ALBANY, N.Y. (WTEN) — Friday, Sept. 15 was Hunger Action Day; people all over the world focus on closing the gap for those facing hunger. In New York lawmakers on both sides of the aisle looked to fix this issue by expanding the Free School Meals Program.
During the pandemic, schools received free breakfast and lunch; school faculty and state lawmakers said this helped students who faced hunger which is why they fought to include it in this years budget. The bipartisan effort called for over $200 million to fund universal school meals, but this was a new ask. Our Capitol Correspondent, Amal Tlaige was told, there wasn’t enough revenue available and the state could only set aside $134 million for free school meals. Kyle Belokopitsky, Executive Director of the NYS PTA said even though its not fully funded, it’s still a tremendous help, “Cause it really is making a difference in our high need, low wealth school districts. In those school districts, school meals has been expanded to cover in many cases all of the school districts by what’s called the community eligibility provision.

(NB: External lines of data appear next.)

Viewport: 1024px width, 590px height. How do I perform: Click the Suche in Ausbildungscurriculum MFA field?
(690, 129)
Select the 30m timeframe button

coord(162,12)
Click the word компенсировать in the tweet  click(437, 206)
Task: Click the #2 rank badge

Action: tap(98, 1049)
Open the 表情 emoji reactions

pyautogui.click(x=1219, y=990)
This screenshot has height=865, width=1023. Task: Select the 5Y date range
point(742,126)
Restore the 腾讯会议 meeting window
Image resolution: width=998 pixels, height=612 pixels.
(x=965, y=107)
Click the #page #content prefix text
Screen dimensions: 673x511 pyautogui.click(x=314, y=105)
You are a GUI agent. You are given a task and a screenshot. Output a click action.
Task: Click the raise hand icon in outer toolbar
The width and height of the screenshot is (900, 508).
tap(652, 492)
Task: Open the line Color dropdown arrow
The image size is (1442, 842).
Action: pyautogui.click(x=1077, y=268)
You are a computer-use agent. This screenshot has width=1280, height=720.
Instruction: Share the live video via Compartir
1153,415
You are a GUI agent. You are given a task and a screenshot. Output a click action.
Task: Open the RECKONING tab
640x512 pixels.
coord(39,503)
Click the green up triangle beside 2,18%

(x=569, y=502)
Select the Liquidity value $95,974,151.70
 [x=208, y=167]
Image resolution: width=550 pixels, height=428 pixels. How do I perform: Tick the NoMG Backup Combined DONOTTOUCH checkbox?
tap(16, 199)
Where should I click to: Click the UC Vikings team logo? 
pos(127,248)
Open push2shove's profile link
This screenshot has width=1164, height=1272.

Belokopitsky says this coming session, the NYS PTA will push for funding to provide free breakfast and lunch to all students. Current eligibility is based on the district, “If a school district qualifies for an enhanced breakfast and lunch program, they are aware of that, and most of them have implemented that last week, for the beginning of school,” said Belokopitsky.
Some say the expansion is a huge success, but Joel Berg, CEO of Hunger Free America said the state could do much more, “Virtually every public school in New York already has some free school meal, the question is whether they’re universal, and the question is whether they’ve gotten rid of this complex application system and just given everyone the meal.”
He said one issue is that students would have to get up early in order to get free breakfast, making it public knowledge that they’re in need of a free meal “Opening themselves up to massive ridicule from other students, opening themselves up to great stigma and shame, that’s why we say the real solution is to serve breakfast in the first period classroom, where literally lower grade children get the meals delivered directly to their desk,” explained Berg.
You can call 1-866-3-HUNGRY to find out how you can get food benefits like SNAP or WIC and to find information about food pantries near you.